Support for Command-Level Logging and User Attribution Inside Docker Container

[yashwanth98-devops]

Tell us about your request We would like Docker to support native command-level logging for interactive sessions inside running containers (e.g., via docker exec). Specifically, we are requesting the ability to track shell commands executed within containers, along with user attribution and timestamps, for audit and compliance purposes.

Which service(s) is this request for? Docker Engine (runtime), Docker CLI, and potentially integrations with Docker Desktop or Docker logging drivers.

Tell us about the problem you're trying to solve. What are you trying to do, and why is it hard? We operate in a multi-user environment where several team members access running Docker containers—typically using docker exec -it bash—often as the root user. Our goal is to track what commands are executed inside these containers and who executed them.

However, Docker currently lacks a native mechanism to log such activity. Because containers generally do not preserve information about the original host user who ran docker exec, and internal container sessions often default to the root user, we lose visibility and accountability.
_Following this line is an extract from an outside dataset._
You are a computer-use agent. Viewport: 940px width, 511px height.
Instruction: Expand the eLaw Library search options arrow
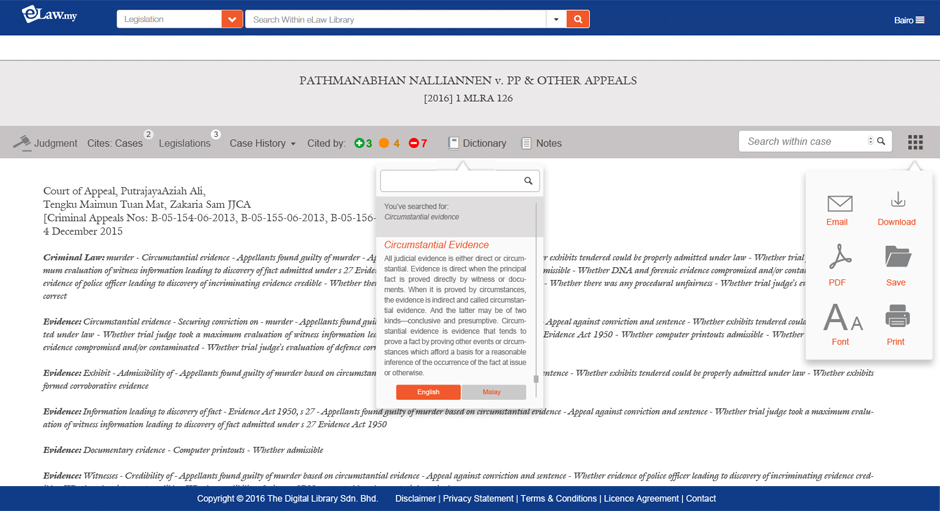[x=555, y=19]
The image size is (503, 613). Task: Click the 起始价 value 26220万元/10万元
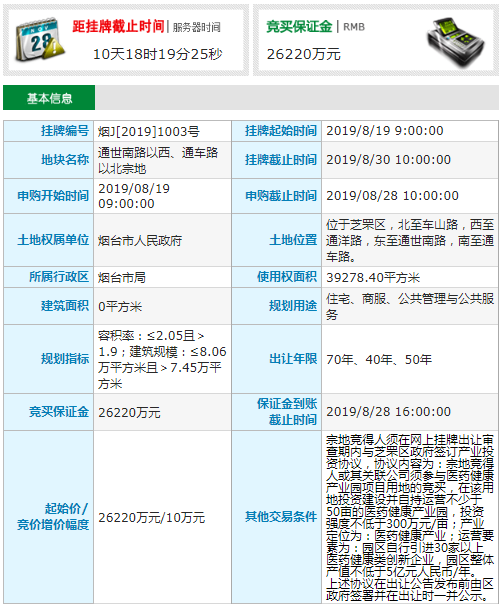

This is especially problematic in shared environments like staging or production, where traceability is critical for auditing and incident response.

Are you currently working around the issue? Yes, we are experimenting with solutions like:

Auditd on the container or host

Shell wrapping (forcing users to use a custom shell that logs commands)

However, these approaches are either intrusive, difficult to scale, or not fully reliable across dynamic and ephemeral container environments.